- ABOUT THIS EXERCISE -
Select every line below containing the word "computer".

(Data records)
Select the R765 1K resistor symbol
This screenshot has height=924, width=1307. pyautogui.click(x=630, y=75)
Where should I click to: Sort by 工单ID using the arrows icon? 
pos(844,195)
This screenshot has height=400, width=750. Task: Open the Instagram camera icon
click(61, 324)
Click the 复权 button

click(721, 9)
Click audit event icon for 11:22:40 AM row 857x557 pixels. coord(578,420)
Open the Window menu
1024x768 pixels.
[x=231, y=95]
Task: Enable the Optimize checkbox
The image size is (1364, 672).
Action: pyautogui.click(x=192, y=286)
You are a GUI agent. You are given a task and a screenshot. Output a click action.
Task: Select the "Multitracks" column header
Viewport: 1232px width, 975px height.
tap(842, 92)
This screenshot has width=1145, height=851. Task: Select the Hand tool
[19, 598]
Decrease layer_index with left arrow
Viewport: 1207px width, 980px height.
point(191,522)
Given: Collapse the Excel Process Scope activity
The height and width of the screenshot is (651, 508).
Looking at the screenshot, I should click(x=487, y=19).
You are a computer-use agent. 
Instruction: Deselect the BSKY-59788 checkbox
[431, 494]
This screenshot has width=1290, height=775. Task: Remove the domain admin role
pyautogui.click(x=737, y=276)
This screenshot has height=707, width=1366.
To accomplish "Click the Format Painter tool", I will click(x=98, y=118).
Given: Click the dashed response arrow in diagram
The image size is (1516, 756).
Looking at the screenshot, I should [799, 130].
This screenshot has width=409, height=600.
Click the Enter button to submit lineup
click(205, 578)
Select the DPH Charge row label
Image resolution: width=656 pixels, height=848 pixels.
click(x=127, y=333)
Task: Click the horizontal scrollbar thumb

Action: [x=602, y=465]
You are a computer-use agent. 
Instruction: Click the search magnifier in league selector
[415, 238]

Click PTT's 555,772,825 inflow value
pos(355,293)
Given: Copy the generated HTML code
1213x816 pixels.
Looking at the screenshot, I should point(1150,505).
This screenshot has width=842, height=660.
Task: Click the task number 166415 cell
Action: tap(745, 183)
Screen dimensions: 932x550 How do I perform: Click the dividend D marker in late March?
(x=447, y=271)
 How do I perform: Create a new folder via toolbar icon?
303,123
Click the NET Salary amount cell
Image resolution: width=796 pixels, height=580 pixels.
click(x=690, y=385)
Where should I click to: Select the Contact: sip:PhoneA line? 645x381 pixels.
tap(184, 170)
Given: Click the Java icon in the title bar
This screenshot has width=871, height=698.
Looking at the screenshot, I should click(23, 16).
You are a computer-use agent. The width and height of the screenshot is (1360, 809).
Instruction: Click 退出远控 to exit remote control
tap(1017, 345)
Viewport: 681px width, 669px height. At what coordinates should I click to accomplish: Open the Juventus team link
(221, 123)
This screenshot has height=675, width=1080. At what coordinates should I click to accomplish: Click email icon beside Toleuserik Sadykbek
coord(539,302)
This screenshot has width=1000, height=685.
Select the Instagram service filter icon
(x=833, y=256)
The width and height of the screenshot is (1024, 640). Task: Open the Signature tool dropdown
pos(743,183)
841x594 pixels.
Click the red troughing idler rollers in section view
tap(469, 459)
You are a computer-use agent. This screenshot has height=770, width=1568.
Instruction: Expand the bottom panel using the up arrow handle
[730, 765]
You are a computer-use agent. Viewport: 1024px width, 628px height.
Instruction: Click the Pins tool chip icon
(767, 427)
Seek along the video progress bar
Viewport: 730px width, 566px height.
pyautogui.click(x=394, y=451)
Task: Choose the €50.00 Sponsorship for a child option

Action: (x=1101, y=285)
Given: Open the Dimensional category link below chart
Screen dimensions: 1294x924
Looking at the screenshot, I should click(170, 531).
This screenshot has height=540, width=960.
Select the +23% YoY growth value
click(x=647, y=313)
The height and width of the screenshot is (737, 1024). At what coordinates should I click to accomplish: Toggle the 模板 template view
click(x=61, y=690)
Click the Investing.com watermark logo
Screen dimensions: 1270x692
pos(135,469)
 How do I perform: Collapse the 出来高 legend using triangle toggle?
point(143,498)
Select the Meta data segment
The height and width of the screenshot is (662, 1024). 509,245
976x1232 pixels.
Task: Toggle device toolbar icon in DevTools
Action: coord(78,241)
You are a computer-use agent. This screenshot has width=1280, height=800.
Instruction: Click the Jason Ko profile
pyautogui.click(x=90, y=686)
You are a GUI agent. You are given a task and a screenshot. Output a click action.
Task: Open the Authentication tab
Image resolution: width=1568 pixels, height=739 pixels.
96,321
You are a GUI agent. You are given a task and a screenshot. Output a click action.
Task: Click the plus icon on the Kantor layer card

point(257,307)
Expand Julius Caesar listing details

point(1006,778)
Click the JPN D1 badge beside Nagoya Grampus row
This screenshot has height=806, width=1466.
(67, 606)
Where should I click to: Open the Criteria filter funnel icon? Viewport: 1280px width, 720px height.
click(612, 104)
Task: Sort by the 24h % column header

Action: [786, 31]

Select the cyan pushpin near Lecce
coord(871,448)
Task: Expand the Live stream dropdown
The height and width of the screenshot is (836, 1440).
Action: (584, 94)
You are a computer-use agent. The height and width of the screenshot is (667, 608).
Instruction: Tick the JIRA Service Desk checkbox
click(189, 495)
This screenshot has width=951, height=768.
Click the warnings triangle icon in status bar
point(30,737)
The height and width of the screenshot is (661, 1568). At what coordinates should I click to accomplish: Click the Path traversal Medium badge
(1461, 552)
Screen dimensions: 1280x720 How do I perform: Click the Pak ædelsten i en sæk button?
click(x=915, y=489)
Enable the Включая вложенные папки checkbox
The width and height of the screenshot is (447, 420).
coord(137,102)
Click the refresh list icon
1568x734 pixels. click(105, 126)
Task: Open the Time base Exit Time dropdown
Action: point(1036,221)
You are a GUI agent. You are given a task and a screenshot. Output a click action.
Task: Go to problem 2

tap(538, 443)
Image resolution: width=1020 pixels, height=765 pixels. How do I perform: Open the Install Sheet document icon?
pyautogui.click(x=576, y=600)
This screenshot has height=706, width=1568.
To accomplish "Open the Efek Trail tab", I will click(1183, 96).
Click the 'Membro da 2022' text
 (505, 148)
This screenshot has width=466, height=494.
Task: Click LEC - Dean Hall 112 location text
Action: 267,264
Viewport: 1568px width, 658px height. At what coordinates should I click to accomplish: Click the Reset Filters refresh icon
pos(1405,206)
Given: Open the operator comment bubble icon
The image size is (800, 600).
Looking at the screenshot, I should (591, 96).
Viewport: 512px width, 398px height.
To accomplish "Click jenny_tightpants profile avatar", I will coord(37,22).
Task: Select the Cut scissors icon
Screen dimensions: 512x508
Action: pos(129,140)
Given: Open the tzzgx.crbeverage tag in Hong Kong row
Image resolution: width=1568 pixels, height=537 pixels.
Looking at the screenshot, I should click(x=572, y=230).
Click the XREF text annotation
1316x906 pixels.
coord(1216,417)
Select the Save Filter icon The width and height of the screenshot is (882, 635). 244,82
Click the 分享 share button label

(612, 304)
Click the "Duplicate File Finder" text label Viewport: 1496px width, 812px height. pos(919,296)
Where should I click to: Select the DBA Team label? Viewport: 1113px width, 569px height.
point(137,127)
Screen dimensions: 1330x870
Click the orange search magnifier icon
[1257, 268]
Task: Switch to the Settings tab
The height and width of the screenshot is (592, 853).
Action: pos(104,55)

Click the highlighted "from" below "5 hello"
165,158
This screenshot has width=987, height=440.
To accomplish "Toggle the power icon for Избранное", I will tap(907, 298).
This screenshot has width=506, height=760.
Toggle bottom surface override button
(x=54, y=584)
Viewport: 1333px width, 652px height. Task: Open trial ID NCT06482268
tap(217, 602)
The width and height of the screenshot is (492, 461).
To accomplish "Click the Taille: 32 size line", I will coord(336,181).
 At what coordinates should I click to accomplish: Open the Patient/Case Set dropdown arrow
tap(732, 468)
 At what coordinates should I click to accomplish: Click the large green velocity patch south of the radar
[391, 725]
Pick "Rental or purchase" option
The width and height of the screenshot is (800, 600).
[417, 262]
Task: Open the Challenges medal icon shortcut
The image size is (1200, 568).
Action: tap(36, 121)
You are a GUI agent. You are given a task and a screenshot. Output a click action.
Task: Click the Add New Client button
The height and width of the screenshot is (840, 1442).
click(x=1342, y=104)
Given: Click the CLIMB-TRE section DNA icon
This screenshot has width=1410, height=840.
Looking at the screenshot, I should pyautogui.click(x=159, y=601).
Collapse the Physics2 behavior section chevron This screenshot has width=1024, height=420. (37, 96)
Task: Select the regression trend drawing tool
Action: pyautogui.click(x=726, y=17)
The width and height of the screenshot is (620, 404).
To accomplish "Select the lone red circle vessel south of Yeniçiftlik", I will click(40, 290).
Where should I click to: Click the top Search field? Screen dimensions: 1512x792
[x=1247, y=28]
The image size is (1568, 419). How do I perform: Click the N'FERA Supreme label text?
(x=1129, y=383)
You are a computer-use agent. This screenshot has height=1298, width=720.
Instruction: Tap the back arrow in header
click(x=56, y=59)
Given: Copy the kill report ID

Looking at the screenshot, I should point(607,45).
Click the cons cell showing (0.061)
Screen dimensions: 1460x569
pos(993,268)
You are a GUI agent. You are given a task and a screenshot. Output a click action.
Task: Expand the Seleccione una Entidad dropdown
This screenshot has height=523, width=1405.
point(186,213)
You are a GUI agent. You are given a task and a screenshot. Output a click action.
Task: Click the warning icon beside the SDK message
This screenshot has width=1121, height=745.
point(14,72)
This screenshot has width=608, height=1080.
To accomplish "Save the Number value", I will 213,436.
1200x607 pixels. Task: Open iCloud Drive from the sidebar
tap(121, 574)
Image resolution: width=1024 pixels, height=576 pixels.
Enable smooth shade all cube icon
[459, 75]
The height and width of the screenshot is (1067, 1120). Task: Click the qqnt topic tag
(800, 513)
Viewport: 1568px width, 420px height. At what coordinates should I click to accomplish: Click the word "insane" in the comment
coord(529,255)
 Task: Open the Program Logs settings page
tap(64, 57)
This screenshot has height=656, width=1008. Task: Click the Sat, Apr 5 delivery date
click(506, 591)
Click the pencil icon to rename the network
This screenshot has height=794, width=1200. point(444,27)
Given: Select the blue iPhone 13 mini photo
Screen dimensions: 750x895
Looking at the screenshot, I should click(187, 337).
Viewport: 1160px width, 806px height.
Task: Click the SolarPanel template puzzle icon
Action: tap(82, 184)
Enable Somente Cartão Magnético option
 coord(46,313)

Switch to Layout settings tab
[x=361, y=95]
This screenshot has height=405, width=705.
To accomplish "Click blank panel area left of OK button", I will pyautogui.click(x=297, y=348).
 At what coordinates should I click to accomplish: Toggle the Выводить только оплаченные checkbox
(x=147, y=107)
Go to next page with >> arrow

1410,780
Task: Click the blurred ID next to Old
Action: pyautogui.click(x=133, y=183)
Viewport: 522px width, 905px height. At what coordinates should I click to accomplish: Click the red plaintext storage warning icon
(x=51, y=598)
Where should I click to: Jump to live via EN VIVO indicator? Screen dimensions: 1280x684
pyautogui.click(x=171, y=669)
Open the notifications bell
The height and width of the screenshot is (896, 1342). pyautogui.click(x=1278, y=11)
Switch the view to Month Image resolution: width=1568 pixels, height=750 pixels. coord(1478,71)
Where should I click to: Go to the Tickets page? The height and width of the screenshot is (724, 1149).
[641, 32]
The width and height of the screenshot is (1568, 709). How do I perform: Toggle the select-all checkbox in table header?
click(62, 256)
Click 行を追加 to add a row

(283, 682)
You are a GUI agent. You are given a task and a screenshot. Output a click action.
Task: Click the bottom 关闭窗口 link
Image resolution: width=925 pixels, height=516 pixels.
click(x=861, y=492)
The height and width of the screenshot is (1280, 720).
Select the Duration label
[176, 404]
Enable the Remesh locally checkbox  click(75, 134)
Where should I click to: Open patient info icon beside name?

- RESULT OF THIS TASK -
You are a computer-use agent. 
You are a computer-use agent. 
You are a computer-use agent. The width and height of the screenshot is (1360, 809).
You are a computer-use agent. This screenshot has height=770, width=1568.
You are a computer-use agent. Viewport: 1024px width, 628px height.
You are a computer-use agent. This screenshot has width=1280, height=800.
You are a computer-use agent. The height and width of the screenshot is (667, 608).
You are a computer-use agent. This screenshot has height=1298, width=720.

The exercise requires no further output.